Considering all the consequences that a business owner stands to suffer, it is wiser to invest in pre-treatment facilities and a connection to the sewerage system (for those in sewered areas) or a sewage treatment plant (for those in unsewered areas). While it might hurt the wallet a bit, you’re saving yourself—and the environment—from much bigger problems.
The good news is that Maynilad can help make the whole process a lot more hassle-free (at least, for those whose businesses are located in sewered areas). Once you connect to its sewerage system, the water concessionaire can take care of everything from conveyance to further treatment to discharge. All that’ll be left on your end is the maintenance of your pre-treatment facilities.
When your business is officially compliant, Maynilad can then issue a Certificate of Interconnection, which serves as a legal document that you can submit to the DENR and other regulatory bodies as proof of your business’ compliance.
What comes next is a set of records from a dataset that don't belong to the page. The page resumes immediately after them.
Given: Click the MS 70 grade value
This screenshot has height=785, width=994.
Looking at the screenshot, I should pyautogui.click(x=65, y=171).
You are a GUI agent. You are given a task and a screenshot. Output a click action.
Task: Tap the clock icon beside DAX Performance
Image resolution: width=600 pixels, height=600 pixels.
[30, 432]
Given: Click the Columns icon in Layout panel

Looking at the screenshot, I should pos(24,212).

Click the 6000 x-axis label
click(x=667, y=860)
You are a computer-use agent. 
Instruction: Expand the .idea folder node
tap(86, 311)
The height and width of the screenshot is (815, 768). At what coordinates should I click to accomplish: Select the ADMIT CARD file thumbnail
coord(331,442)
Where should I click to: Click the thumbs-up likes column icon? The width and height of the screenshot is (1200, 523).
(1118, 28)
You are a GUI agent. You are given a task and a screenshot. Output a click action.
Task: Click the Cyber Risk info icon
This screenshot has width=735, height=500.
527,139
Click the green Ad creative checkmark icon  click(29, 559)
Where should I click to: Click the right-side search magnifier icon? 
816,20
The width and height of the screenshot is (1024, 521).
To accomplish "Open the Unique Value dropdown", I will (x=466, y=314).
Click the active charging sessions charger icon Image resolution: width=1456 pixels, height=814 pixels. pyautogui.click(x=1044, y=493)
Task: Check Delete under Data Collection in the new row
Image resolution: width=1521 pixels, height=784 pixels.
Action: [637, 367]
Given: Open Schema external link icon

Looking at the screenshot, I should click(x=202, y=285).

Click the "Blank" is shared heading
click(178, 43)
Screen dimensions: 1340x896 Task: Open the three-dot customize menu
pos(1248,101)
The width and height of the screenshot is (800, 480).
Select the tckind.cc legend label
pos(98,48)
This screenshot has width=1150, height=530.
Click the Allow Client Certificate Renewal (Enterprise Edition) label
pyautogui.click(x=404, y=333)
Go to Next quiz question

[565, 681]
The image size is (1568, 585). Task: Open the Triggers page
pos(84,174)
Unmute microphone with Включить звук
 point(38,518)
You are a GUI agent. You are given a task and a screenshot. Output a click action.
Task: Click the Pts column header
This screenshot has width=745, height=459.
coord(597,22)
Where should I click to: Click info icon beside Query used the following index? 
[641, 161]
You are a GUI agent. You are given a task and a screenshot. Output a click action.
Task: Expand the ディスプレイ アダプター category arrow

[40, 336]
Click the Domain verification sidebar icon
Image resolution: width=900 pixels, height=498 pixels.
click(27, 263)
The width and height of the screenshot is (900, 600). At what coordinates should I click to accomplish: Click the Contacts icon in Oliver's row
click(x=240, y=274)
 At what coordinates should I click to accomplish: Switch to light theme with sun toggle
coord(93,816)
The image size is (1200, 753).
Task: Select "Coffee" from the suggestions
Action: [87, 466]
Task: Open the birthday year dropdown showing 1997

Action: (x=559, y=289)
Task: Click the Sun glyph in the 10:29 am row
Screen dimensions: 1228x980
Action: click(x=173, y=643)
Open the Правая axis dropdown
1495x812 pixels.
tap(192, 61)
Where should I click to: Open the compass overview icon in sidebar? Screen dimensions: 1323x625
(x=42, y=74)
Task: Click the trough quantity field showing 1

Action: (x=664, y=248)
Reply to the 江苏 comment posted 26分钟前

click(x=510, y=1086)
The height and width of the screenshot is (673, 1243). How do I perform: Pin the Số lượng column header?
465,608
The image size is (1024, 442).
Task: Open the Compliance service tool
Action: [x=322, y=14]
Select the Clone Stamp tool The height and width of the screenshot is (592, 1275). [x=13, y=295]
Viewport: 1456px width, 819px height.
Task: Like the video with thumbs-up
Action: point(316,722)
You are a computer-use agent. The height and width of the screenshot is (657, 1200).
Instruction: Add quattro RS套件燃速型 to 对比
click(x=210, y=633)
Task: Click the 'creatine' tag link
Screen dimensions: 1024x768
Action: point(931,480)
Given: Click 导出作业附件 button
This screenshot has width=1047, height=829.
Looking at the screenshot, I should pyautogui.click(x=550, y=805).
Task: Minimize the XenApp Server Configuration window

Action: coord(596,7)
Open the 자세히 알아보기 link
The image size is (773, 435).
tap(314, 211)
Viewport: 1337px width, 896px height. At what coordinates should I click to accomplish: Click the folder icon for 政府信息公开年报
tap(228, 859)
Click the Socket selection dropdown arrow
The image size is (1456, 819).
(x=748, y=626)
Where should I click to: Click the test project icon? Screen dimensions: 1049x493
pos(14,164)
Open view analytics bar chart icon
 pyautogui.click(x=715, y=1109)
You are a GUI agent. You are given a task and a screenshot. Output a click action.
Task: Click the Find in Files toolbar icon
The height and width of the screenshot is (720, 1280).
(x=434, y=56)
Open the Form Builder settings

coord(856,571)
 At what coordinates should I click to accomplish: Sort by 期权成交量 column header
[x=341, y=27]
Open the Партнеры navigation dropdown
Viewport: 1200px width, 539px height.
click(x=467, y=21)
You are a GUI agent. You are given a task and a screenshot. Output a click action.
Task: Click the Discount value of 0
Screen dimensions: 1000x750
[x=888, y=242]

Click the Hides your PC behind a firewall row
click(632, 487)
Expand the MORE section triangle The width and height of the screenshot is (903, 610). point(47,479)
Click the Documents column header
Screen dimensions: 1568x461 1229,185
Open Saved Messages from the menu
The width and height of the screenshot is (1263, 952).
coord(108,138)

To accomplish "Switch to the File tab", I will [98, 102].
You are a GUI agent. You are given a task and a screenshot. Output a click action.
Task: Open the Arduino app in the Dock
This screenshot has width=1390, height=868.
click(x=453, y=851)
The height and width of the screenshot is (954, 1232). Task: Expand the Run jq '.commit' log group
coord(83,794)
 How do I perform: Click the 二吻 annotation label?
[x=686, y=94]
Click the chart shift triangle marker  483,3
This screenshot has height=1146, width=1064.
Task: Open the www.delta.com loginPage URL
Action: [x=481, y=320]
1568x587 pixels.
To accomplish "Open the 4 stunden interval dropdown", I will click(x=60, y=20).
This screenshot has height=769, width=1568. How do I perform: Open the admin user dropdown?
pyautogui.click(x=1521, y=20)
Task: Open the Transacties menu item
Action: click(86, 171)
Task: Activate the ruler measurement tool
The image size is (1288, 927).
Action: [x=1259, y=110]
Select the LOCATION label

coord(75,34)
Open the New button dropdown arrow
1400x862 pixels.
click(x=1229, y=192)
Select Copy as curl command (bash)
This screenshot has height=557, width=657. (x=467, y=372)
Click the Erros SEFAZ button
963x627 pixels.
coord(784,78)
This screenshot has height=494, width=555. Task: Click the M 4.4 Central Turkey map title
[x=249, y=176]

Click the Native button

For businesses outside sewered areas that need to build their own sewage treatment plant, they can consult with Maynilad to determine the right kind of sewage treatment plant for their type of effluent quality.
Compliance with environmental laws might be one more headache to add to the many that come with being an entrepreneur, but it’s a necessary one. After all, you don’t want to be spoiling the planet for everyone else.